BezierInfo-2/components/sections/extended/index.js

var React = require("react");
var Graphic = require("../../Graphic.jsx");
var SectionHeader = require("../../SectionHeader.jsx");

var Explanation = React.createClass({
  getDefaultProps: function() {
    return {
      title: "The Bézier interval [0,1]"
    };
  },

  setupQuadratic: function(api) {
    var curve = new api.Bezier(70, 155, 20, 110, 100,75);
    api.setCurve(curve);
  },

  setupCubic: function(api) {
    var curve = new api.Bezier(60,105, 75,30, 215,115, 140,160);
    api.setCurve(curve);
  },

  draw: function(api, curve) {
    api.reset();
    api.drawSkeleton(curve);
    api.drawCurve(curve);
    api.setColor("lightgrey");

    var t, step=0.05, min=-10;
    var pt = curve.get(min - step), pn;
    for (t=min; t<=step; t+=step) {
      pn = curve.get(t);
      api.drawLine(pt, pn);
      pt = pn;
    }

    pt = curve.get(1);
    var max = 10;
    for (t=1+step; t<=max; t+=step) {
      pn = curve.get(t);
      api.drawLine(pt, pn);
      pt = pn;
    }
  },

  render: function() {
    return (
      <section>
        <SectionHeader {...this.props} />

        <p>Now that we know the mathematics behind Bézier curves, there's one curious thing that you may have
        noticed: they always run from <i>t-0</i> to <i>t=1</i>. That might seem obvious, but even if you're
        a seasoned mathematician, the first question you should have when you see that is "Why?", because
        it's fairly arbitrary.
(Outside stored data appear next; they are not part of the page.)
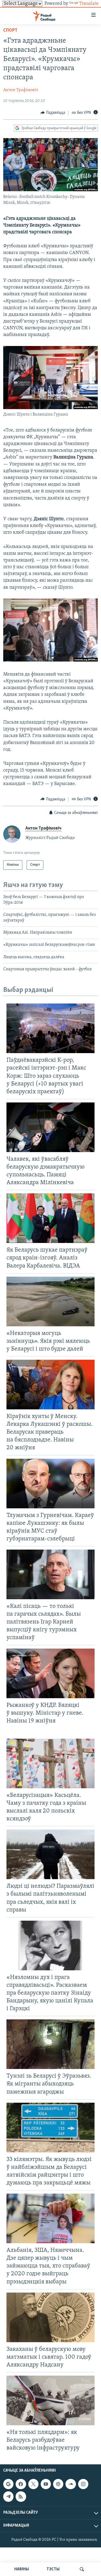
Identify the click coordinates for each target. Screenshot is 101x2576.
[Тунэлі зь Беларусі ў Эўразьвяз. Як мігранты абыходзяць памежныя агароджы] (50, 2044)
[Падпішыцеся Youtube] (46, 2484)
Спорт (10, 30)
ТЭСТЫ (53, 2569)
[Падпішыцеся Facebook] (21, 2484)
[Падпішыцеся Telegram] (8, 2497)
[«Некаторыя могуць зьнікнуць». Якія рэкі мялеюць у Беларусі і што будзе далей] (50, 1301)
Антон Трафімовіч (20, 90)
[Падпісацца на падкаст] (58, 2484)
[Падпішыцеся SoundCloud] (70, 2484)
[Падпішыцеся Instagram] (83, 2484)
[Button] (52, 112)
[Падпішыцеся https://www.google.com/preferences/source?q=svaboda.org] (8, 2484)
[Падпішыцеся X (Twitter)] (33, 2484)
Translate (89, 3)
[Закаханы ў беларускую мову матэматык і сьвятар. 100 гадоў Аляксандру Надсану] (50, 2317)
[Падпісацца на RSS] (21, 2497)
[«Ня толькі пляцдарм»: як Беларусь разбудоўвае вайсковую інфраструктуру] (50, 2400)
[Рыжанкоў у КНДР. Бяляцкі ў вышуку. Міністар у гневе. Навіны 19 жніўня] (50, 1673)
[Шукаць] (82, 2569)
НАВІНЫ (21, 2569)
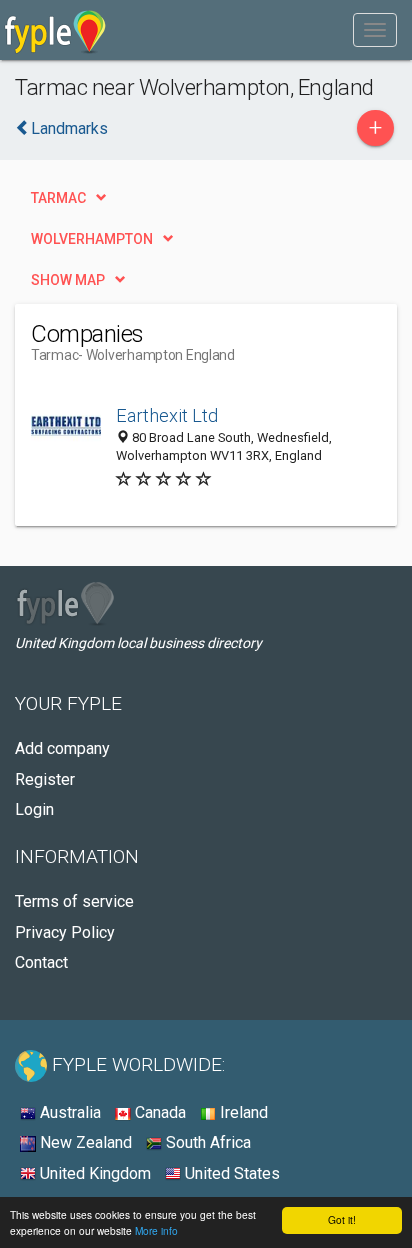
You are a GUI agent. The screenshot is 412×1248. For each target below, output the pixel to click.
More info (156, 1230)
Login (34, 809)
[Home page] (55, 30)
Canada (158, 1112)
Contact (41, 962)
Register (45, 779)
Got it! (342, 1219)
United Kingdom (93, 1173)
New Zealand (84, 1142)
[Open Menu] (375, 30)
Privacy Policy (65, 932)
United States (230, 1173)
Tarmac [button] (58, 198)
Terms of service (74, 901)
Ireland (242, 1112)
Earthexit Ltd (167, 415)
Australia (68, 1112)
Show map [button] (68, 280)
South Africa (206, 1142)
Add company (62, 748)
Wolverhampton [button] (92, 239)
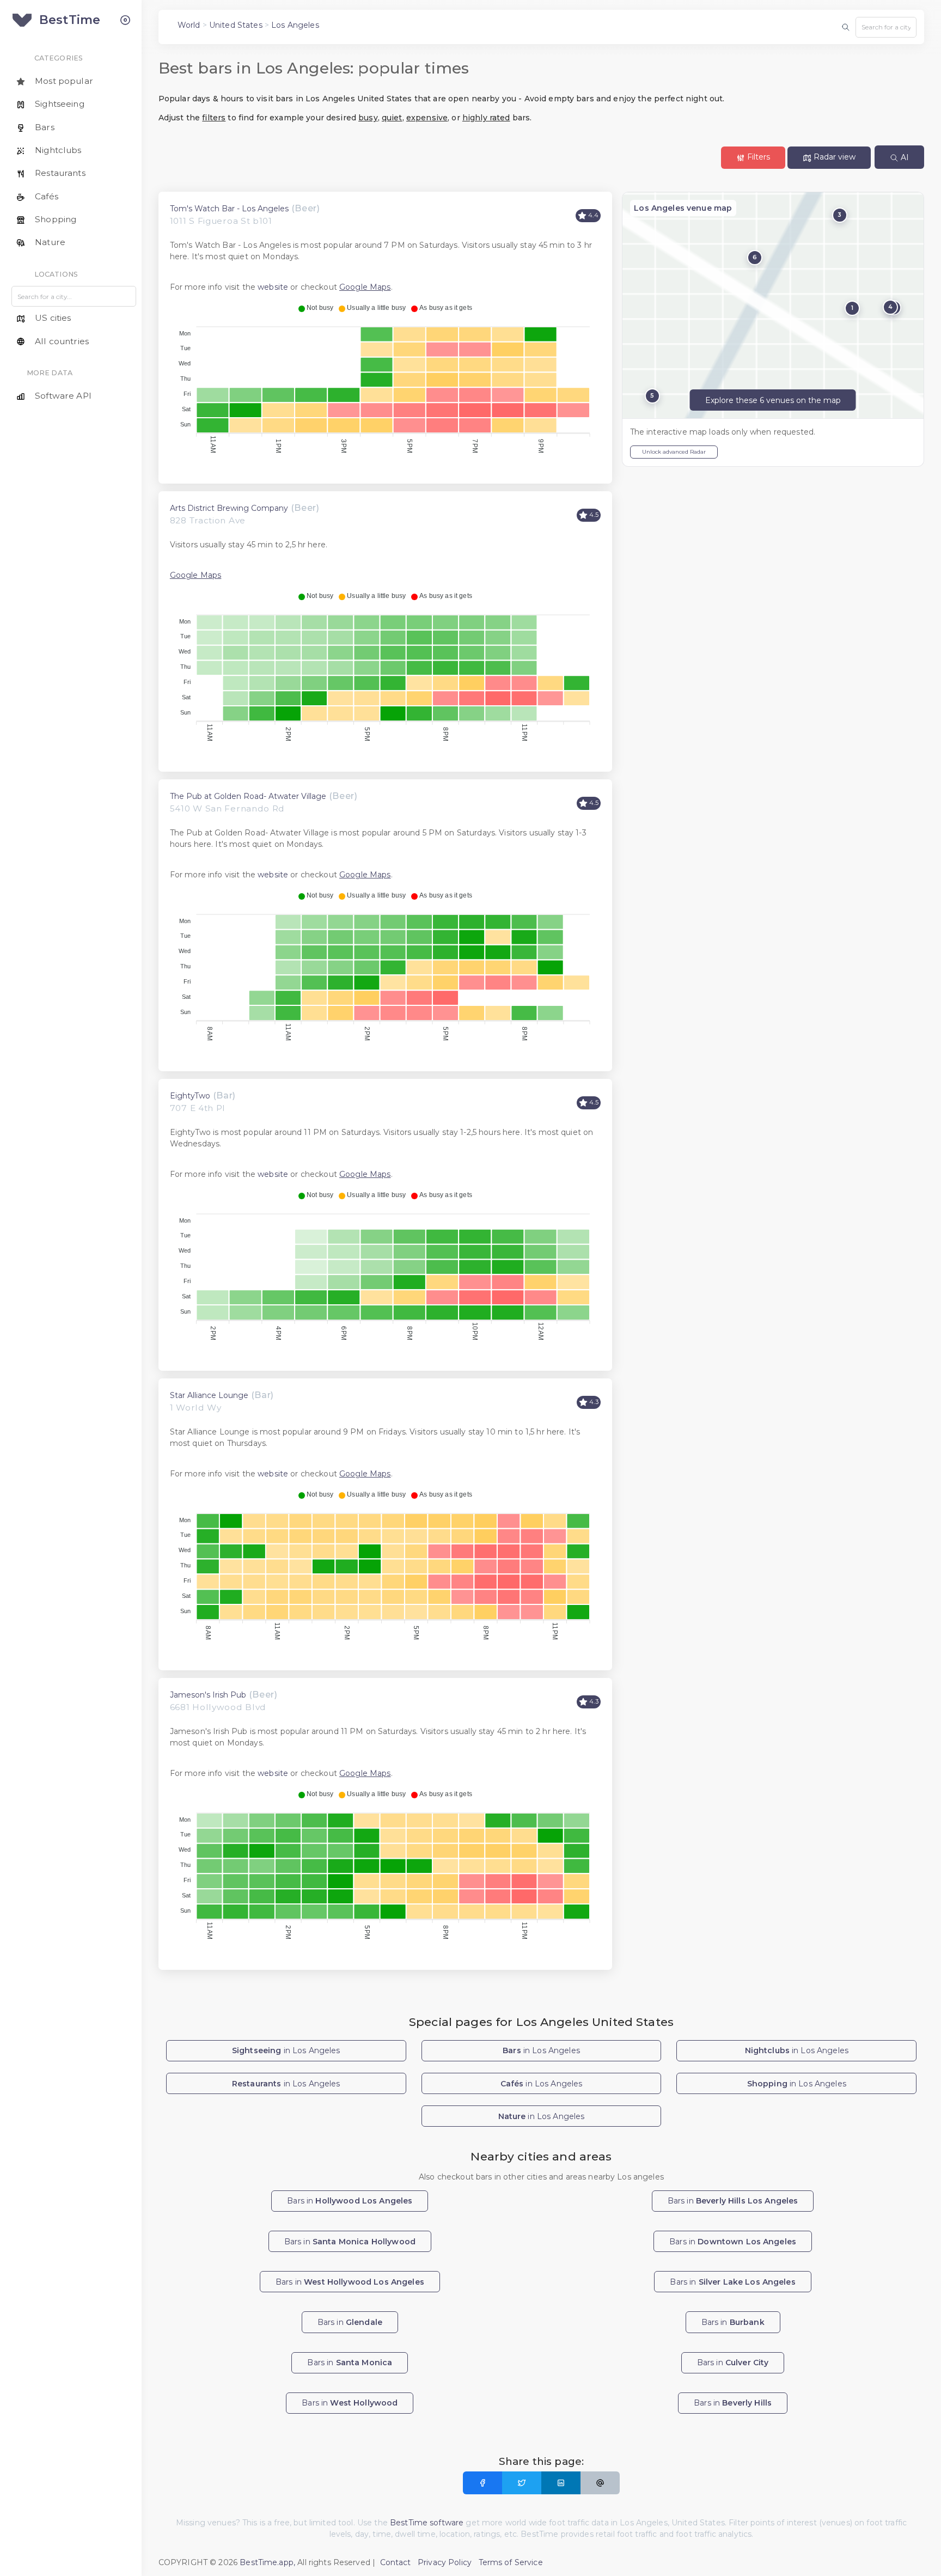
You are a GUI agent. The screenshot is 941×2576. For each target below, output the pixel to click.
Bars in (349, 2201)
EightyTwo (190, 1096)
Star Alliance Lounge (209, 1395)
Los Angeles (295, 25)
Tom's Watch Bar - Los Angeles (229, 208)
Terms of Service (511, 2562)
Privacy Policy (445, 2562)
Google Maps (365, 287)
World (189, 25)
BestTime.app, (267, 2562)
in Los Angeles (286, 2050)
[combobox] (886, 27)
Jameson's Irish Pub (208, 1695)
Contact (395, 2562)
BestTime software (426, 2523)
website (273, 287)
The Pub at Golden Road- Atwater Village (248, 796)
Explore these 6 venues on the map (773, 400)
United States (235, 25)
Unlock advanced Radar (674, 452)
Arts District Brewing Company (229, 508)
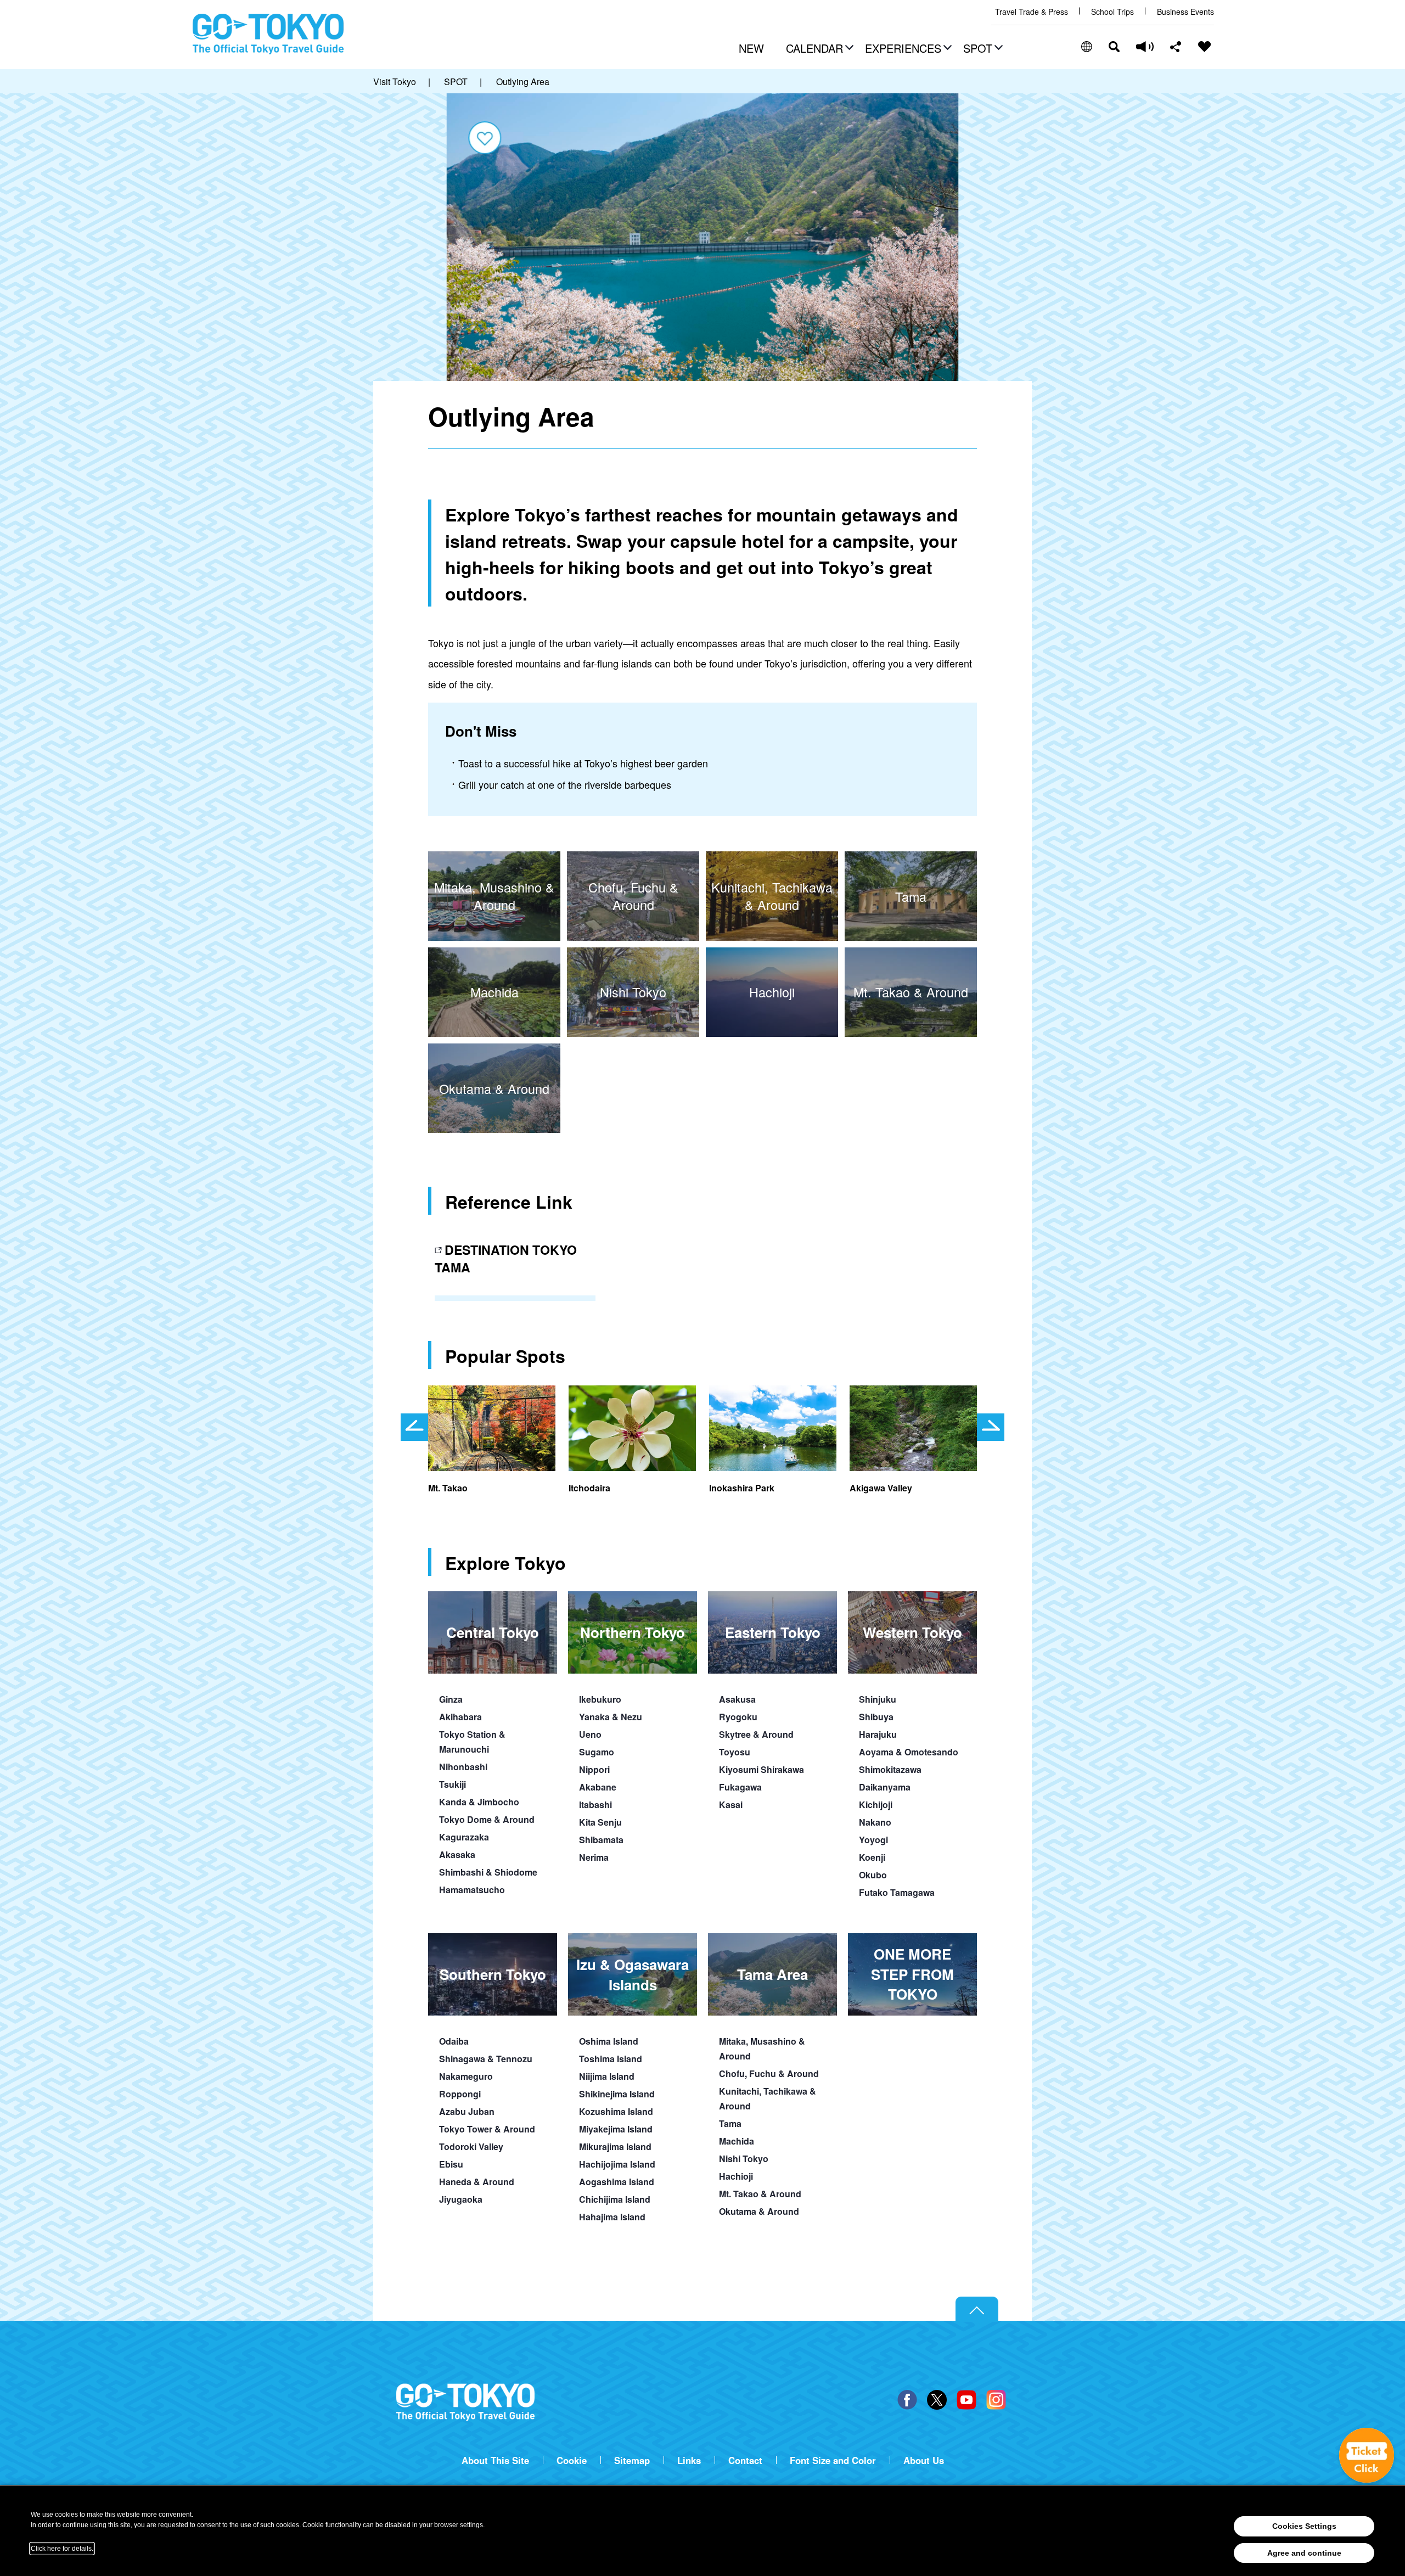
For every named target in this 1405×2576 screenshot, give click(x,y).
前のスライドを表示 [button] (414, 1427)
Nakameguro (466, 2076)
Or, at least, it would seem arbitrary.</p>

        <p>It's actually mostly to do with how we run from "the start" of our curve to "the end" of our curve.
        We want the curve to start at the first coordinate we define, and end at the last coordinate we define,
        and that pretty much tells us we want the interval [0,1], because of interpolation. If we want to mix
        two values, the easiest way to do that is to use the super simple formula</p>

        <p>\[
          mixture = a \cdot value_1 + b \cdot value_2
        \]</p>

        <p>but this is two variables, and that's inconvenient. If we can express that <i>b</i> in terms
        of <i>a</i> we'll be much better off, and the easiest way to do that is to do something like this:</p>

        <p>\[
          m = a \cdot value_1 + f(a) \cdot value_2
        \]</p>

        <p>Now, if we pick the following, things get really easy:</p>

        <p>\[
          m = a \cdot value_1 + f(a)=(C-a) \cdot value_2, C = constant
        \]</p>

        <p>I know, that doesn't look easier, but the important part is the "C - a" part. All we're doing is
        subtracting <i>a</i> from a constant, plain number. And the most obvious number in mathematics is
        the "unit" number. That would be 1.</p>

        <p>\[
          m = a \cdot value_1 + (1-a) \cdot value_2
        \]</p>

        <p>By picking any number <i>a</i> between 0 and 1, we can now cover the full mix of 100% value 1, 0% value 2,
        to 0% value 1 and 100% value 2.</p>

        <p>but... it's just an "artificial" restriction, what if we use the functions that assume our values
        are going to be between 0 and 1, and instead feed them values outside of that interval? In the case
        of Bézier curves, not a whole lot: the curve simply "keeps going" in what become more and more of a
        straight line, as the polynomials "straighten out". Because of the polynomial form that Bézier curves
        use, most of the curvy bits are in the [0,1] interval, but let's plot some Bézier curves without
        that interval restriction. What do they look like?</p>

        <p>The following two graphics show you Bézier curves rendered "the usual way", as well as the curves
        they "lie on" if we were to extend the <i>t</i> values much further. As you can see, there's a lot
        more "shape" hidden in the rest of the curve, and we can model those parts by moving the curve
        points around.</p>

        <Graphic preset="simple" title="Quadratic infinite internval Bézier curve" setup={this.setupQuadratic} draw={this.draw} />
        <Graphic preset="simple" title="Cubic infinite internval Bézier curve" setup={this.setupCubic} draw={this.draw} />

        <p>In fact, there are curves used in graphics design and computer modelling that do the opposite
        of Bézier curves, where rather than fixing the interval, and giving you free coordinates, they fix
        the coordinates, but give you freedom over the interval. A great example of this is the <a href="http://levien.com/phd/phd.html">"Spiro"
        curve</a>, which is a curve based on part of a <a href="https://en.wikipedia.org/wiki/Euler_spiral">Cornu Spiral, also
        known as Euler's Spiral</a>. It's a very easthetically pleasing curve and you'll find it in
        quite a few graphics packages like Illustrator and Inkscape, having even been used in font
        design (such as for the Inconsolata font).</p>
      </section>
    );
  }
});

module.exports = Explanation;